Johnny Benson welded long before he raced

BY MICHAEL KNOX
SALISBURY POST

           
When NASCAR driver Johnny Benson was a kid he was already learning the skills he needed to become the winning driver that he is.

“Auto racing was something I did a lot of since I was about 7,” Benson said. “My dad’s got a business called That’s The Speed Equipment and I worked in the race shops just welding seats and things of that nature. So I was welding when I was about seven. I didn’t start driving until I was 19.

Benson had worked with his father, John, in the shop so much that the driver could have had another career.
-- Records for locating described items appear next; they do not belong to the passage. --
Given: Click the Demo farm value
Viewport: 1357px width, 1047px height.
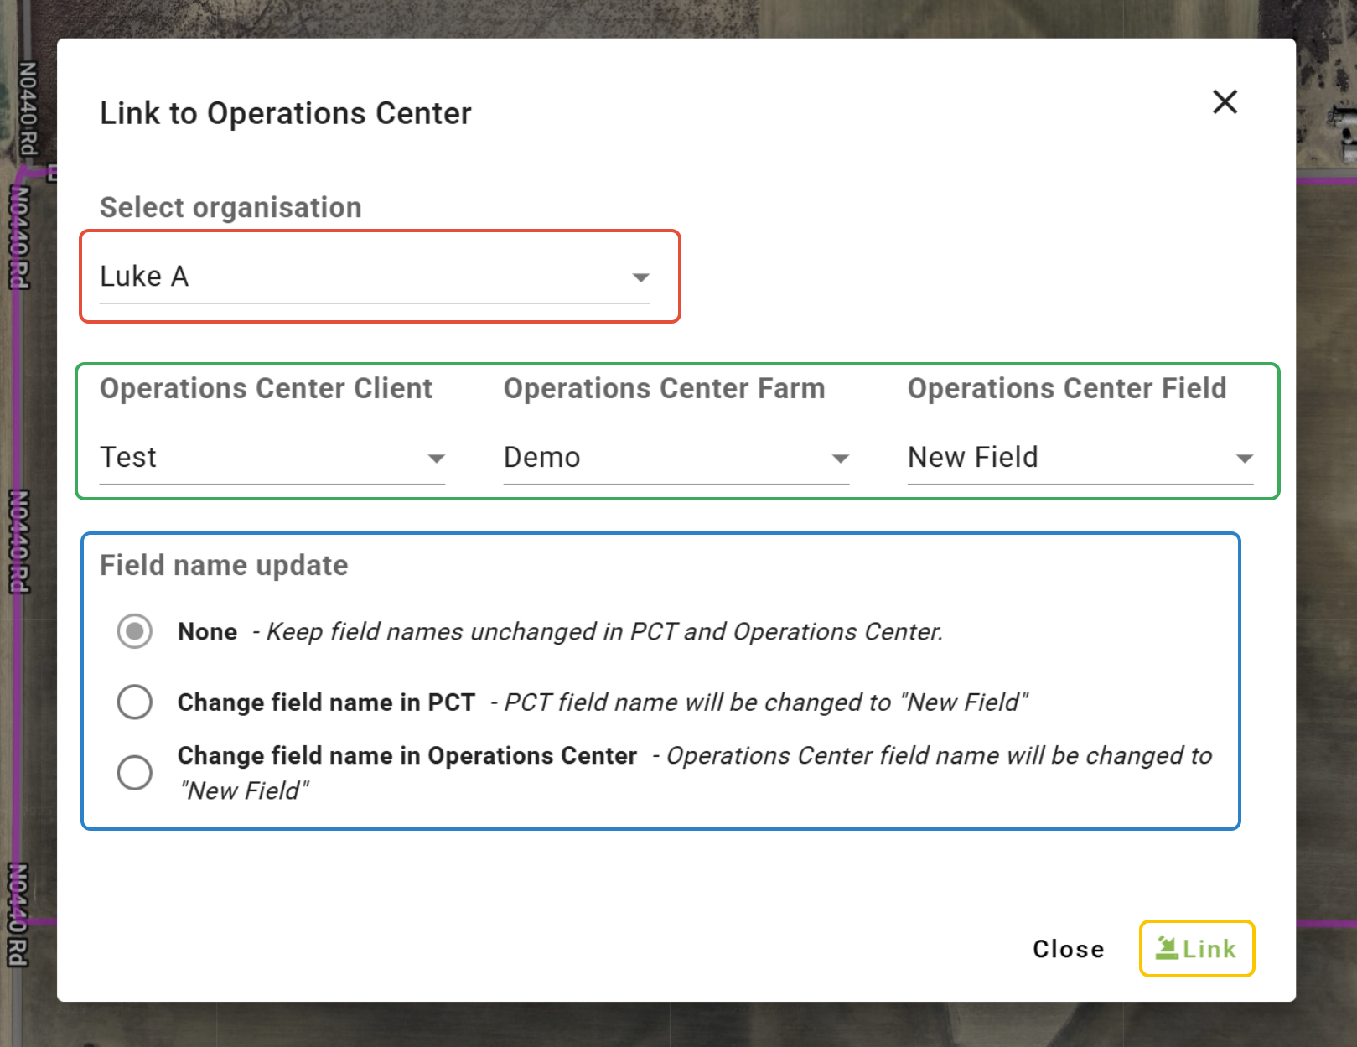Looking at the screenshot, I should [x=541, y=458].
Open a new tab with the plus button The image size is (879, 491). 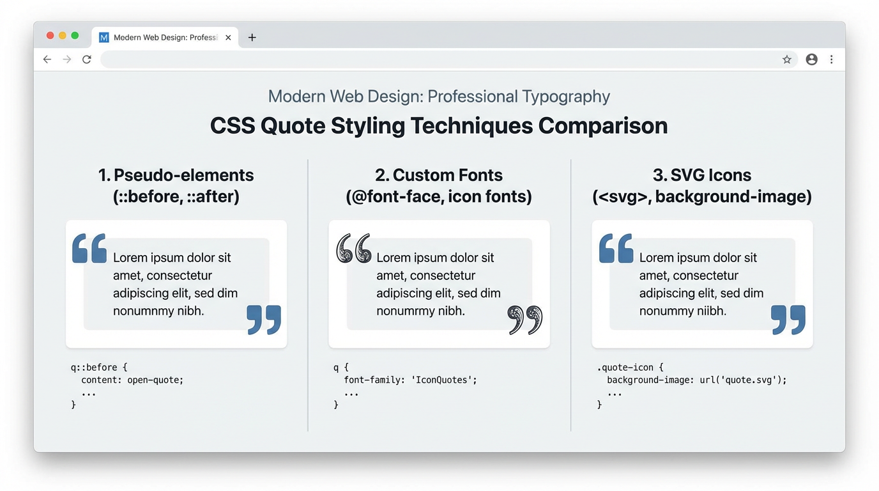click(x=252, y=37)
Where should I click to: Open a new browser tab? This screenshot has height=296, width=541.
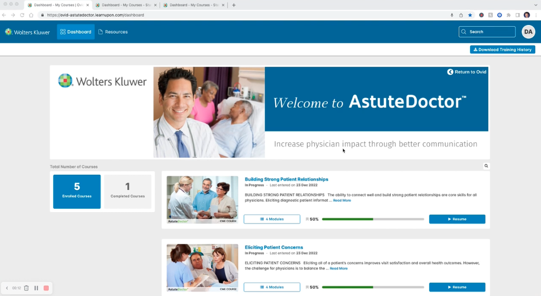pos(234,5)
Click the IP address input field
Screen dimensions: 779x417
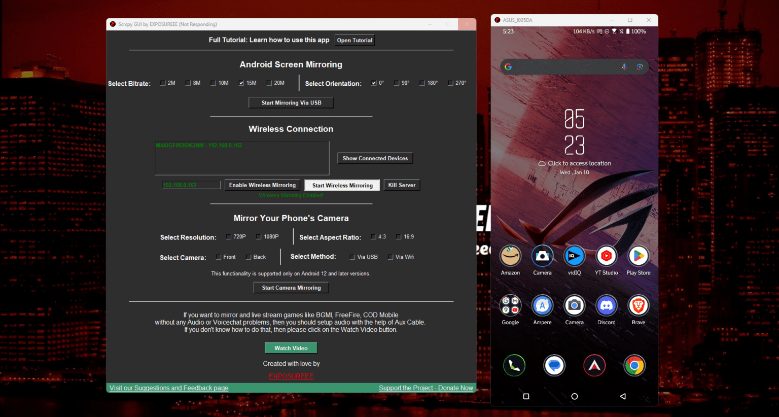click(x=191, y=185)
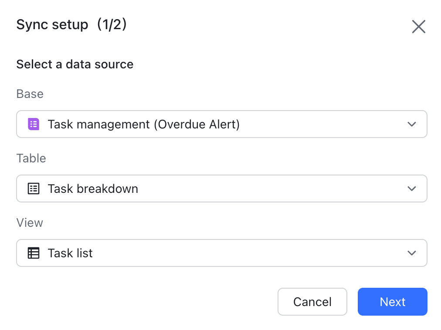Click the Select a data source heading

(75, 64)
“I actually got a journeyman’s card in tool and dye so I worked in the tool and dye business for a while and obviously did a lot of machinery,” Benson said.

With his time in the shop, Benson gained even more skills thanks to his time on the track with his dad — a seven-time track champion at Berlin Raceway.

And with his father’s success, it came as no surprise to the Benson family that even at 19 the driver was already showing signs of becoming a winning driver.

Benson started off in dirt racing and ran those tracks for three years.

“I ran dirt three years, starting in 1982, then in 1985 I took the year off,” he said. “In ‘86 I ran at Berlin Raceway on the asphalt (in the late model stock series). I won the track championship for four years, went to ASA and ran there for four years and won the championship in ‘93 and ‘94.

Along the way Benson has gotten plenty of help including his father, whom he credits for

giving him a start on his career. But it’s former Winston Cup driver Ernie Irvan that Benson credits with really jump-starting his career.

“I ran a car for Ernie Irvan and that was probably my biggest break,” Benson said.

Benson drove an Irvan-owned car in his first Busch event in August of that year at Michigan International Speedway. That race gained him the attention of BACE Motorsports, who signed the young driver the following month for the ‘94 Busch series.

And just as he had done in every other division in which he had competed, it didn’t take long for Benson to get on the road to success.

“In ‘95 I won the championship in Busch and in ‘96 I started Winston Cup,” Benson said.

But Benson realizes that he didn’t succeed on his own.

He knows he couldn’t have done it without his family and without Irvan.

“I’ve been in a racing family for a long time so it was not expected. There was a pretty good chance that I’d be racing so they were supportive,” Benson said.

That support has taken Benson a long way. Especially when it comes to dealing with the grueling schedule that puts drivers through a weekly ritual of testing, practicing and traveling that might make most people run away in horror.

But thanks to his family, including wife Debbie and daughter Katelyn, 4, it’s a job that Benson loves. Even if it’s not a life cut out for everyone.

“The family life and the racing deal is extremely tough because we’re gone a lot. We do a lot of travel, a lot of sponsor stuff...so it’s not a bad life,” said Benson.

“But it is,” he adds with a laugh, “a life that’s different from your typical life!”